In the regular food welfare system, people were issued welfare stamps, which were little tokens, called tesserae. How these were issued (remember there was no open public postal system), and how Romans identified themselves to the authorities in the first place, we (the authors of this article) do not know. You showed up with your tokens (tesserae) and containers, at large government warehouses. You got wheat flour -- or bread already baked from government bakeries, and other foodstuffs. Meat was distributed on special occasions with special tokens."

This is interesting, not only in the rather Paleo type diet of the Gauls, and the modern, civilized, grain based diet of the Romans, but in the social governmental control being used by the Roman government in its "dole", or Welfare system.

Perhaps it is an inevitable development of civilization to use low quality food as a means to control their populations?

Here is a quote from the seminal science fiction author Philip K. Dick:
"We live in a society in which spurious realities are manufactured by the media, by governments, by big corporations, by religious groups, political groups. I ask, in my writing, What is real? Because unceasingly we are bombarded with pseudorealities manufactured by very sophisticated people using very sophisticated electronic mechanisms. I do not distrust their motives. I distrust their power. It is an astonishing power: that of creating whole universes, universes of the mind. I ought to know. I do the same thing."

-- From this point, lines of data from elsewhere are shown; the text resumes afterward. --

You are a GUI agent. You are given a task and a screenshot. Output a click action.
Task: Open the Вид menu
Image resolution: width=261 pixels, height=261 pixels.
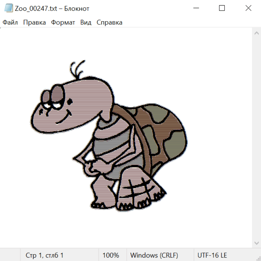(86, 23)
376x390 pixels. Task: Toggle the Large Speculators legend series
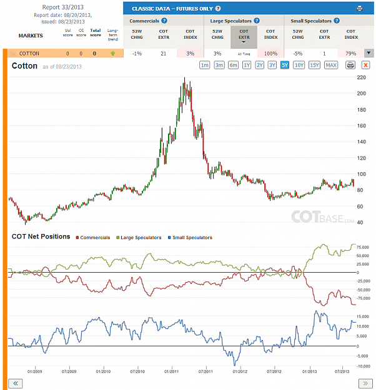139,238
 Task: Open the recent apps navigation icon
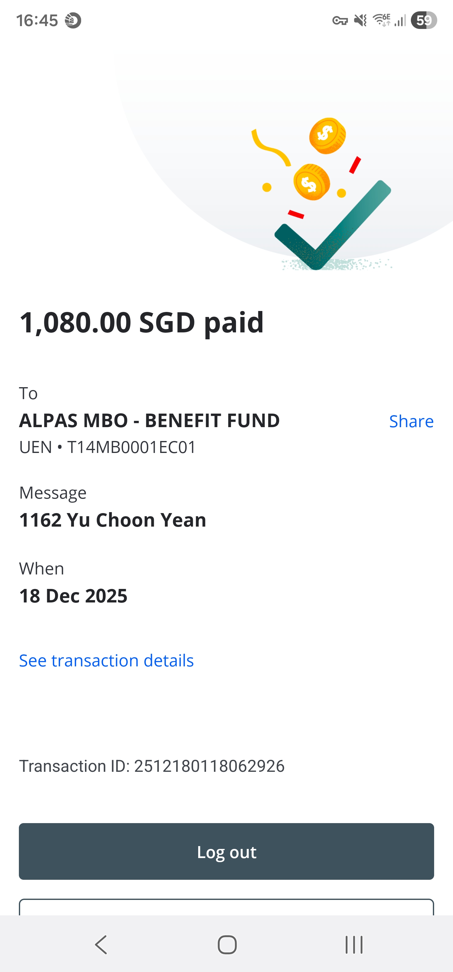(354, 944)
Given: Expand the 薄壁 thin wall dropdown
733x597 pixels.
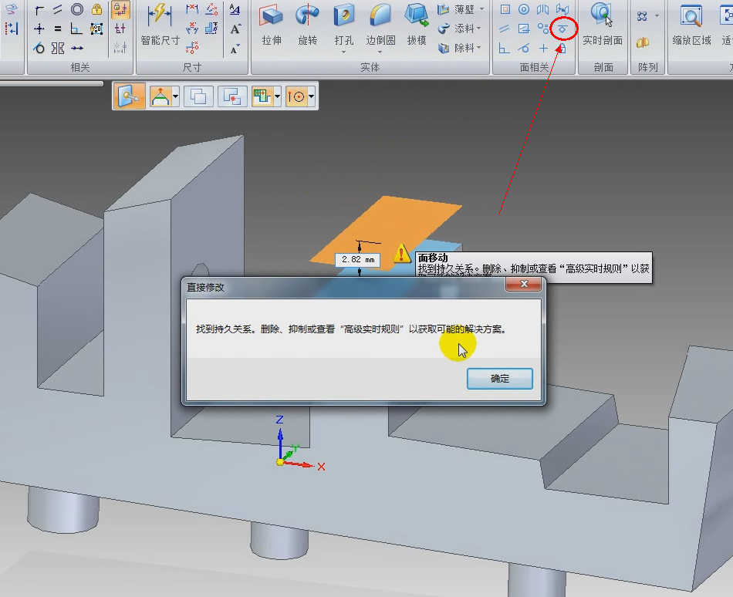Looking at the screenshot, I should point(482,9).
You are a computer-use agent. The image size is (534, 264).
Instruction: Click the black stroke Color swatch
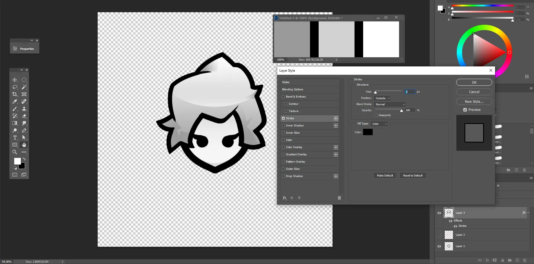tap(368, 132)
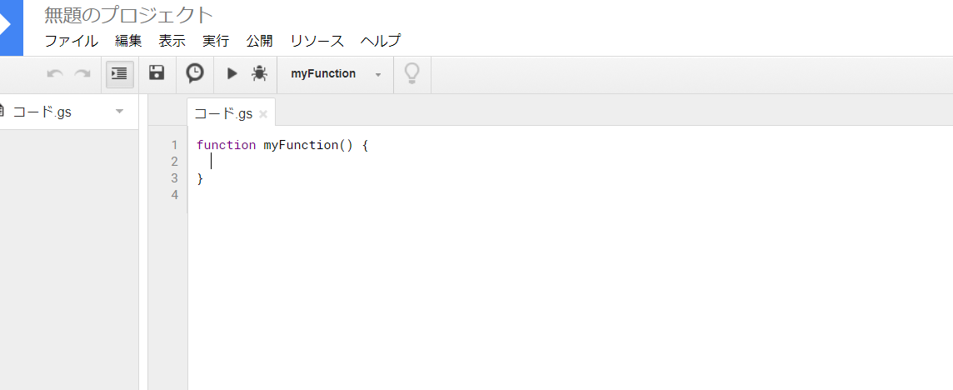Open the ファイル menu

[x=71, y=41]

To me, this sounds like a description of the current state of affairs between Big Government, Big Pharma, and the Big Processed Food manufacturers- manipulating us with sophisticated marketing, selling us fake, non- nutritional foods that
  1. Keep us misinformed 
  2. Keep us sick
  3. keep us addicted to the foods they sell that make us sick
  4. Keep us reliant on expensive drugs that they sell
I've always revered and loved the glory that was Greece and Rome.  But now, I'm starting to think rather often of a quote from the author Robert E. Howard, from his most popular hero Conan the Barbarian-

"Barbarism is the natural state of mankind. Civilization is unnatural. It is a whim of circumstance. And barbarism must always ultimately triumph."

What do you think?  Am I a little paranoid here, or not?